The time and space complexity of the stack CRUD array implementation can be analyzed as follows:

**Time Complexity:**- Create (Push) Operation: The time complexity of adding an element to the top of the stack is O(1) since it only involves inserting the element at the top position.
- Read (Top) Operation: The time complexity of retrieving the element at the top of the stack is O(1) as it directly accesses the top element.
- Update Operation: The time complexity of modifying the element at the top of the stack is O(1) since it only involves updating the value at the top position.
- Delete (Pop) Operation: The time complexity of removing the element at the top of the stack is O(1) as it removes the top element in constant time.
- Overall, all the stack CRUD operations have a time complexity of O(1) since they involve constant time operations.

**Space Complexity:**- The space complexity of the stack CRUD array is O(n), where n is the maximum size of the stack.
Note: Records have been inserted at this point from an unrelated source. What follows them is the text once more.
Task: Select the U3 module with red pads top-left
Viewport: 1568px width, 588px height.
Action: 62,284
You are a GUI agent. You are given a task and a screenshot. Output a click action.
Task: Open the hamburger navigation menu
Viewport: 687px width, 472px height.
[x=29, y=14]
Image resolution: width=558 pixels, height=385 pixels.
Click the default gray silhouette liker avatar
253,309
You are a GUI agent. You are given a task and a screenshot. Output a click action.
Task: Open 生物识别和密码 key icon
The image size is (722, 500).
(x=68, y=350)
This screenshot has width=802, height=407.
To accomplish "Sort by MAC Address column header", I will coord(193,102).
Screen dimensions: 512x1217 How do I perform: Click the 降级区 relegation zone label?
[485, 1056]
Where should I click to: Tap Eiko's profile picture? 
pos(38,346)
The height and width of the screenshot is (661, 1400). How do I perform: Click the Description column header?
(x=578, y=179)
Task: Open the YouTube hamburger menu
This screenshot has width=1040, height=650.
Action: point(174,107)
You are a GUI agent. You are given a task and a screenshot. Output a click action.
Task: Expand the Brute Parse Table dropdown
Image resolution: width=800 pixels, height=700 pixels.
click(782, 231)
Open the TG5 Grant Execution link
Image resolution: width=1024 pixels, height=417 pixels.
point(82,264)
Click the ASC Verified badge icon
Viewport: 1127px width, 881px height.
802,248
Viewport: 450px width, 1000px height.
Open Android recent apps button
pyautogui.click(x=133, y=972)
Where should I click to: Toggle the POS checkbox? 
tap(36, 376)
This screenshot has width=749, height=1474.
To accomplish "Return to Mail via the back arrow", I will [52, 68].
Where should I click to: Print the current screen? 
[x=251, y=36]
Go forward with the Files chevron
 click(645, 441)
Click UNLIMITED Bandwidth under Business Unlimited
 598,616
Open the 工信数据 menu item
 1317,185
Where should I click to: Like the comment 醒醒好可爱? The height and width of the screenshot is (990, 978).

This is because the stack uses an array to store its elements, and the space required is proportional to the maximum size of the stack.

It's important to note that the space complexity can vary depending on the implementation and specific requirements of the stack.

## Real-World Applications of Stack CRUD Array

The stack CRUD array data structure has various real-world applications due to its efficient management of data. Some of these applications include:

**Expression Evaluation**: Stacks are commonly used to evaluate arithmetic expressions. They can be used to convert infix expressions to postfix or prefix notation and then evaluate them. The LIFO property of stacks allows for easy evaluation of operators and operands.**Backtracking Algorithms**: Backtracking algorithms, such as maze solving or graph traversal, often use stacks to keep track of the path or states. If a certain path or state is not feasible, it can be easily removed from the stack, allowing the algorithm to explore alternative options.**Browser History Management**: Web browsers often use stacks to manage browsing history. Each visited webpage is added to the stack, and when the user clicks the "back" button, the most recent page is popped from the stack, allowing navigation back to the previous page.

These are just a few examples of how the stack CRUD array data structure can be applied in real-world scenarios. Its simplicity and efficiency make it a valuable tool for managing data and solving various computational problems.